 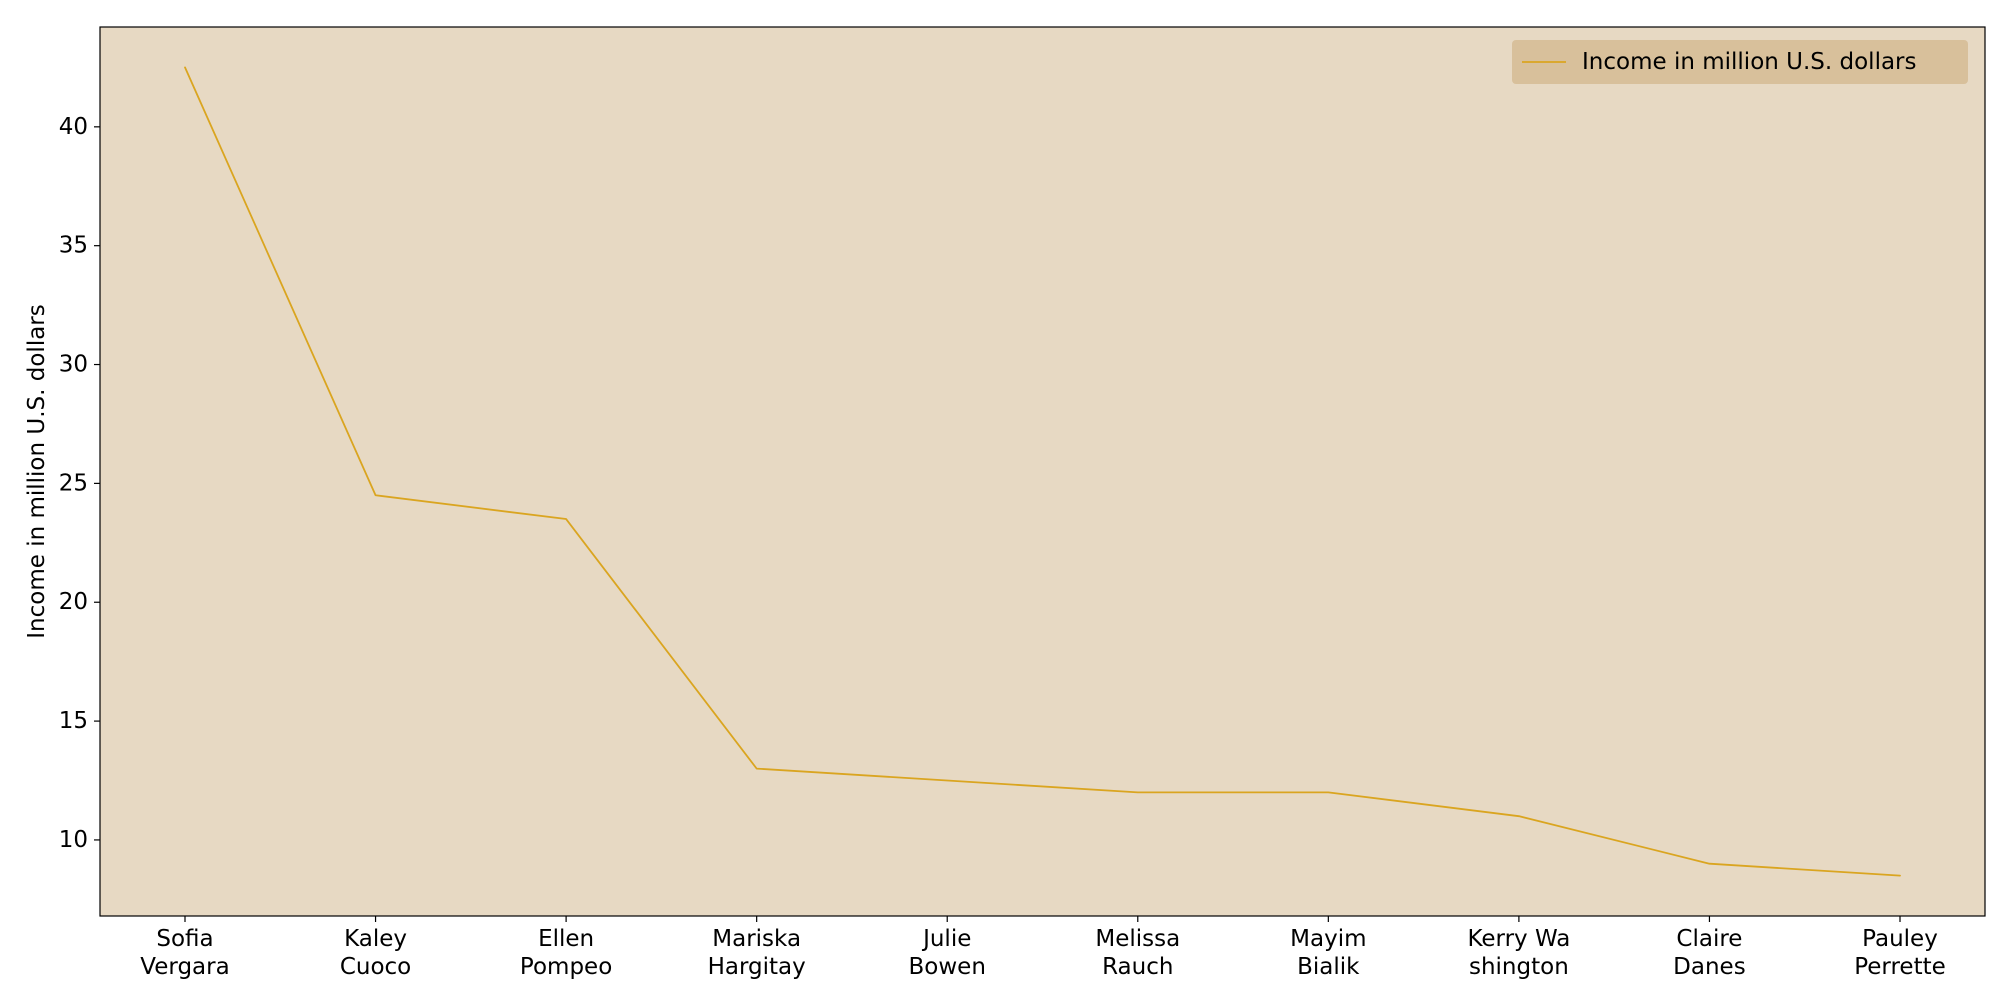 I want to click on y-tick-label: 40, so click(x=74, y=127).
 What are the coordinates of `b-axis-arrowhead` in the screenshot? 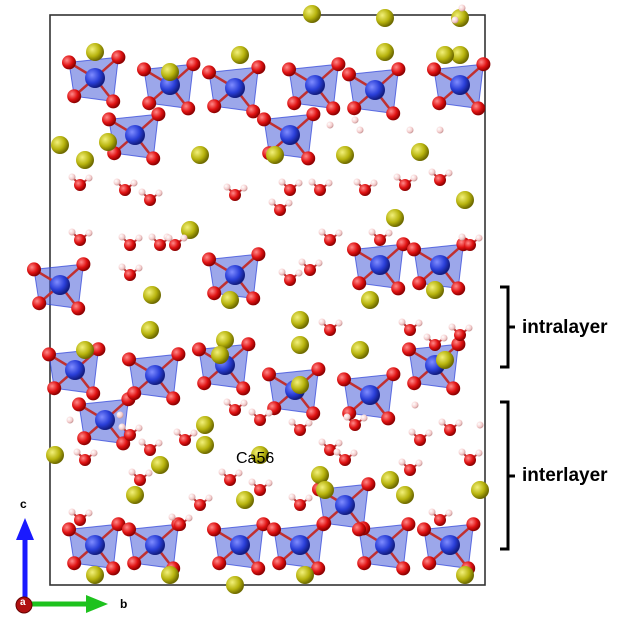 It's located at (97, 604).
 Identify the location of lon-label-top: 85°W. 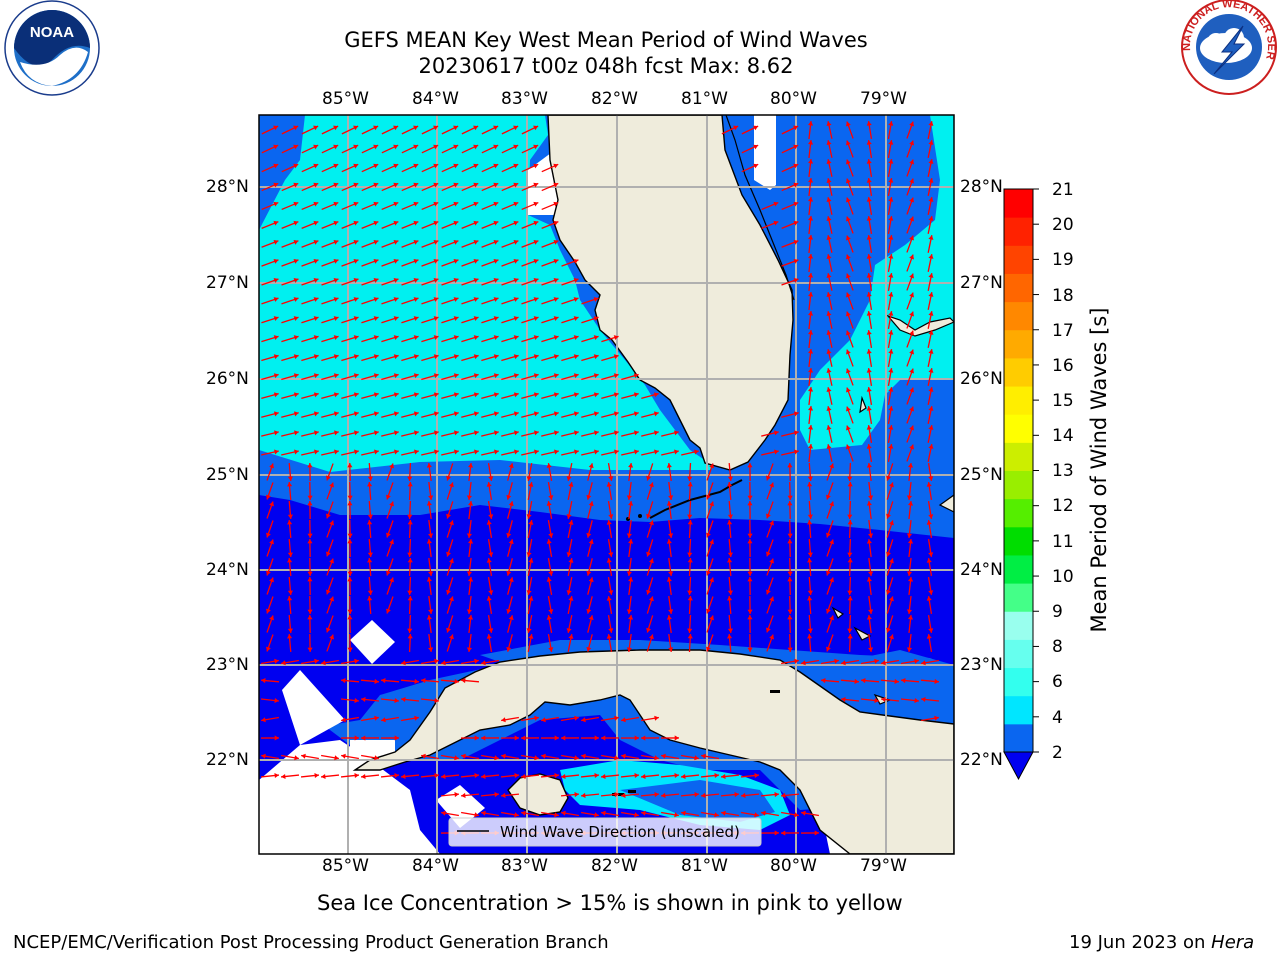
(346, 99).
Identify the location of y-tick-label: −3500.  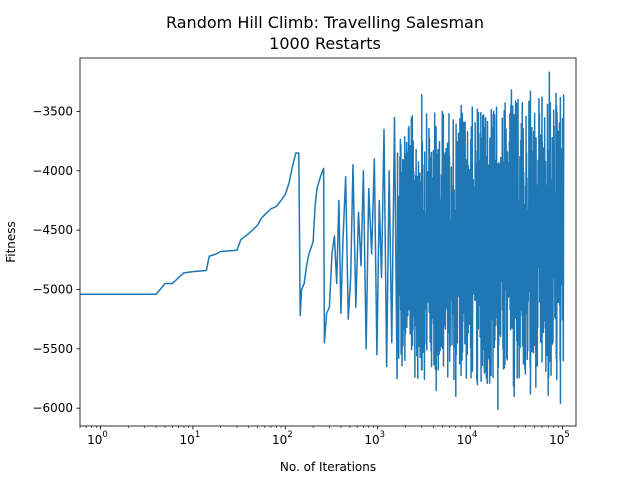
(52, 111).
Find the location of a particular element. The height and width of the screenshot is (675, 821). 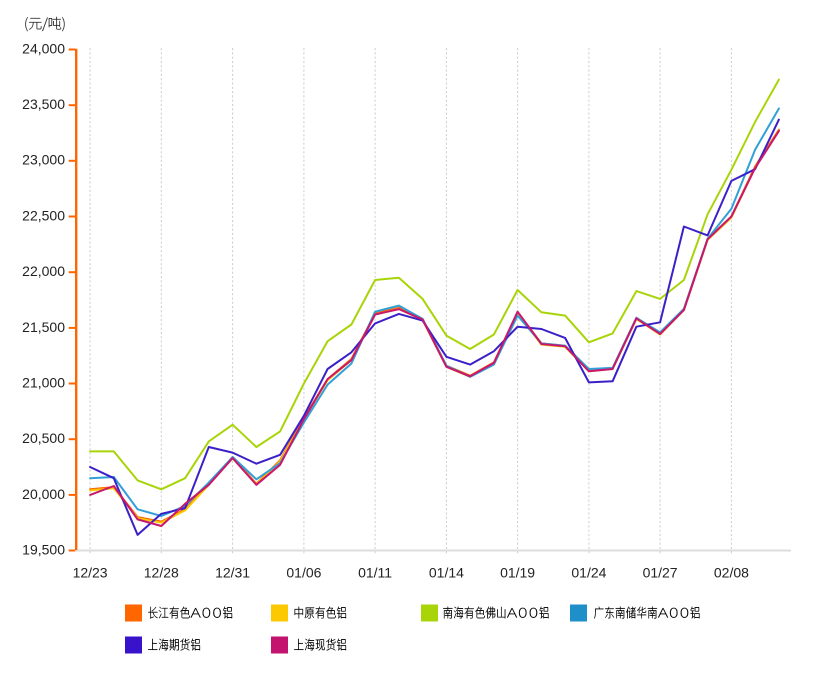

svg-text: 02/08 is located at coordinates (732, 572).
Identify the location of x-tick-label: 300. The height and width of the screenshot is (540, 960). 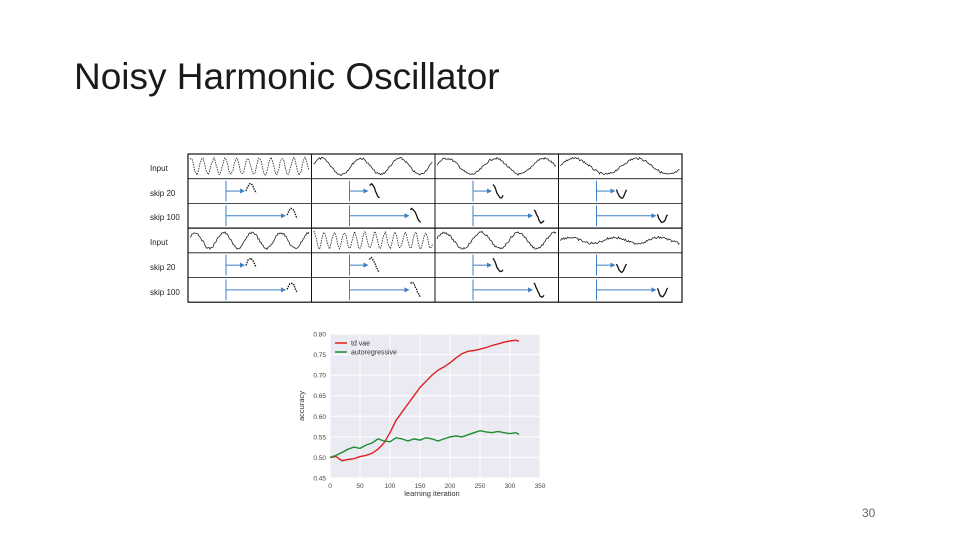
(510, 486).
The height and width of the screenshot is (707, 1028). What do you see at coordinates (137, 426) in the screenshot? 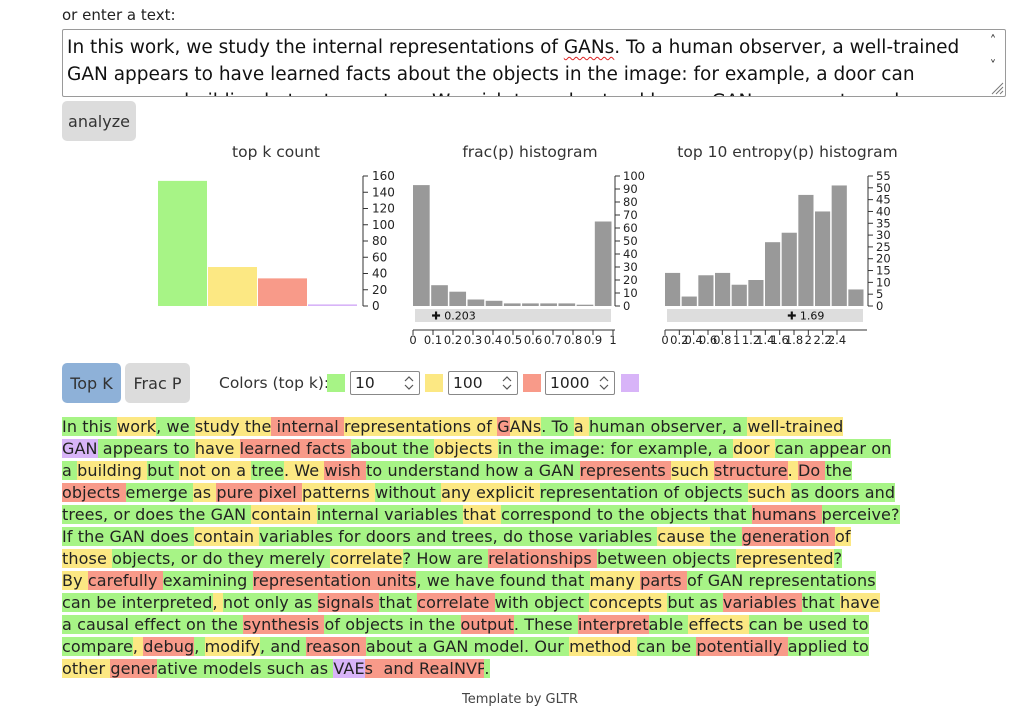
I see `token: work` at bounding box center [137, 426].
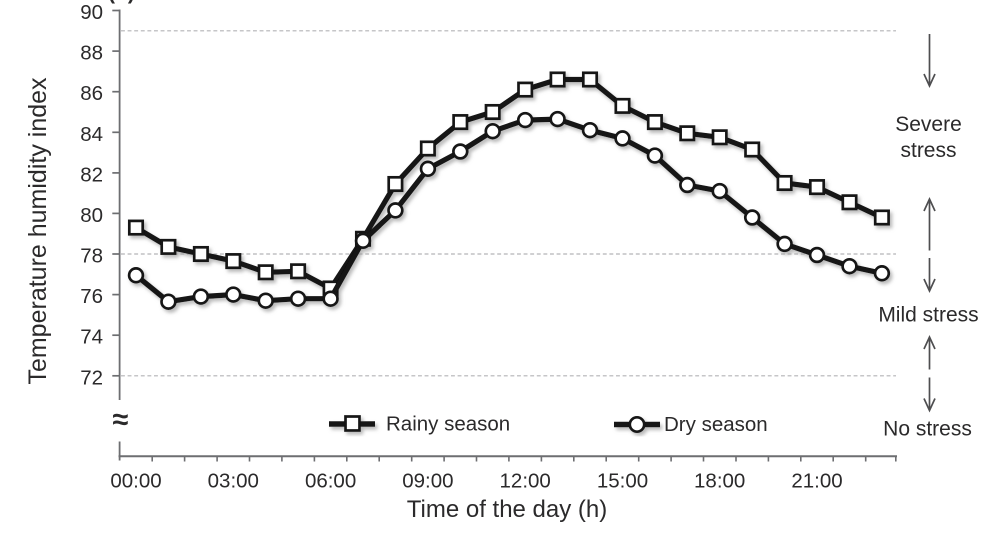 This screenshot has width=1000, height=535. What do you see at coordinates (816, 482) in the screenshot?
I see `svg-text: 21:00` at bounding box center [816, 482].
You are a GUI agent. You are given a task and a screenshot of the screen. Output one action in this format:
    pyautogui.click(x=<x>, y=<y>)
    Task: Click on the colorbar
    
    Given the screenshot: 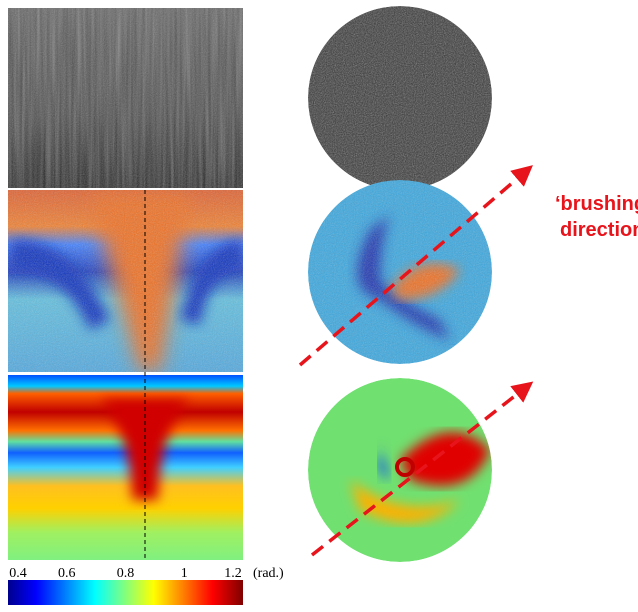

----

- _EXERCISE INSTRUCTIONS_
Render the data as a Markdown table with the columns "Row" and "Line", starting with the line that contains "The height and width of the screenshot is (707, 1028)." and going on through the end of the data. Include both ends, skip blank lines, and leave the pictures out.

- _FINISHED EXERCISE_
| Row | Line |
|---|---|
| 1 | The height and width of the screenshot is (707, 1028). What do you see at coordinates (137, 426) in the screenshot?  |
| 2 | I see `token: work` at bounding box center [137, 426]. |
| 3 |  This screenshot has width=1000, height=535. What do you see at coordinates (816, 482) in the screenshot? |
| 4 | I see `svg-text: 21:00` at bounding box center [816, 482]. |
| 5 | You are a GUI agent. You are given a task and a screenshot of the screen. Output one action in this format: |
| 6 |     pyautogui.click(x=<x>, y=<y>) |
| 7 |     Task: Click on the colorbar |
| 8 |     Given the screenshot:  |